Il giudizio di Antonio Valerio Spera
Summary:
Quando il talento è limpido, si riconosce immediatamente. È successo così nel 2009, quando l’appena ventenne Xavier Dolan presentò alla Quinzaine des Realisateurs la sua opera prima J’ai tué ma mère. Una commedia dalle tinte drammatico-psicologiche davvero folgorante, che nonostante la pochezza dei mezzi a disposizione, dimostrava oltre ad una fine scrittura, un’originalità e una personalità registica sopraffina. La carriera di Dolan è iniziata lì ed è continuata con altri tre film (due sempre a Cannes, in Un Certain Regard, l’altro a Venezia, in competizione), anch’essi ammalianti e sorprendenti come il primo, ma sempre diversi l’uno dall’altro.
Mommy, presentato in concorso a Cannes 2014, non solo conferma il talento e l’eclettismo del giovanissimo regista canadese, ma ne sancisce la sua clamorosa maturità. E’ un’emozione continua questo film, un turbine senza sosta che coinvolge, sconvolge, lascia senza fiato, non tanto e non solo per ciò che racconta, ma per come lo fa. Il film stupisce sin da subito, dalla prima inquadratura, quando ci si rende conto che assisteremo ad un film girato nell’insolito formato 1:1. Già nell’ultimo Tom à la ferme l’autore aveva osato trovate in questa direzione, ma qui si supera, e questa scelta visiva che potrebbe apparire come un vuoto, esagerato, presuntuoso esercizio formale, è in realtà funzionale ai contenuti e alle sensazioni messe in campo.

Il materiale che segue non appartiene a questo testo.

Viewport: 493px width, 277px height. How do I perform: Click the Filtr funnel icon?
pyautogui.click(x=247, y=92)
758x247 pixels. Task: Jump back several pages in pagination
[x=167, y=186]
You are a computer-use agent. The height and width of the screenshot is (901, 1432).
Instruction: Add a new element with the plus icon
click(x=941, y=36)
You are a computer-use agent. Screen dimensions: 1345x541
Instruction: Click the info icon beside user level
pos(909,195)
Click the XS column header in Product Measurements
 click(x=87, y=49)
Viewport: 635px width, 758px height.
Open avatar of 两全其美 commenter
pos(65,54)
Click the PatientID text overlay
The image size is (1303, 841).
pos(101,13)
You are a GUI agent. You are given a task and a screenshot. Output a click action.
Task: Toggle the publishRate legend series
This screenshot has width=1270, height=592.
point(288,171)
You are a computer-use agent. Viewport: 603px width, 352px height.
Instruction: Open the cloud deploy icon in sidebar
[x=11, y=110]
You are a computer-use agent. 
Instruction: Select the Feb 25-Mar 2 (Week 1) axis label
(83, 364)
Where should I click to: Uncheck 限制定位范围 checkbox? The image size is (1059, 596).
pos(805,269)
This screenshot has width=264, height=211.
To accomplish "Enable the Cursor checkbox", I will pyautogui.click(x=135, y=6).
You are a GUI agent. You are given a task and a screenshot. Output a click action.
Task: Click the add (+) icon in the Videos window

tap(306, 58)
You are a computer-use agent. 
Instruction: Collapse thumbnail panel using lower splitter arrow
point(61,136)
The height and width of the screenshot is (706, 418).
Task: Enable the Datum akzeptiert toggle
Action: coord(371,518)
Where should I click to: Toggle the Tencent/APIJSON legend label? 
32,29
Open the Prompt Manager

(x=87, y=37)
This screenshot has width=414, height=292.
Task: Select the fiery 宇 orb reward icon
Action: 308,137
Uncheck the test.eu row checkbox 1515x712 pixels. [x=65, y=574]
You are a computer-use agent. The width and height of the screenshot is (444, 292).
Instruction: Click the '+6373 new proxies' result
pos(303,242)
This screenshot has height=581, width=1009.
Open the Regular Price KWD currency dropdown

Xavier Dolan – Path – Mommy © FDC / C. Duchene
La ristrettezza del formato è infatti l’espressione visiva dell’insoddisfazione dei tre protagonisti: una mamma single e senza lavoro, un figlio disturbato appena uscito da un riformatorio e la loro vicina di casa incapace di ripartire dopo un terribile lutto. Lo sguardo su questi personaggi è quindi all’inizio limitato e proporzionato alla natura della loro esistenza, senza orizzonti, senza sogni, apparentemente senza un futuro sereno. Ma man mano che queste anime (ri)entrano in sintonia tra di loro e con loro stesse, man mano che si riappropriano della loro vita riempiendola di speranza, lo sguardo di Dolan deve adeguarsi e lo schermo allora si allarga magicamente.
E’ sbagliato svelare questo colpo di scena “visivo” della pellicola, ma allo stesso tempo è necessario. Perché solo citandolo ci si può rendere conto della forza emotiva di questo film. Essa infatti non risiede esclusivamente nella descrizione della difficile relazione tra i protagonisti, ma anche nelle scelte visive con cui esse vengono cristallizzate sullo schermo. Guardando Mommy ci si commuove non solo per i momenti intensi tra madre e figlio, ma anche per uno stacco di montaggio, per una carrellata, per un primo piano, per un improvviso cambio di formato. Rimangono nel cuore i balli in casa, le proiezioni oniriche dei personaggi, le scene di “dolce violenza”, i continui momenti musicali. Ma ciò non sarebbe possibile se Dolan non fosse un regista sempre alla ricerca di sorprese, novità, innovazione, sperimentazione. E la potenza del suo cinema va rintracciata proprio nella facilità con cui la storia raccontata e le emozioni che la caratterizzano riescono a non farsi mai sovrastare da questa costante ricerca, dalle ardite scelte registiche. Anzi, quest’ultime risultano un mezzo per scavare ancora di più nella materia filmica, per valorizzare le splendide interpretazioni (in questo Anne Dorval, Suzanne Clément e il giovane Antoine-Olivier Pilon sono straordinari), per creare pathos.
Xavier Dolan con Mommy si dimostra così nuovamente uno dei più eleganti e profondi indagatori dell’animo umano e firma uno dei film più belli degli ultimi anni. Un’opera che decolla dopo pochi secondi e non concede mai discese di intensità e di poesia. Un capolavoro che merita di passare alla storia.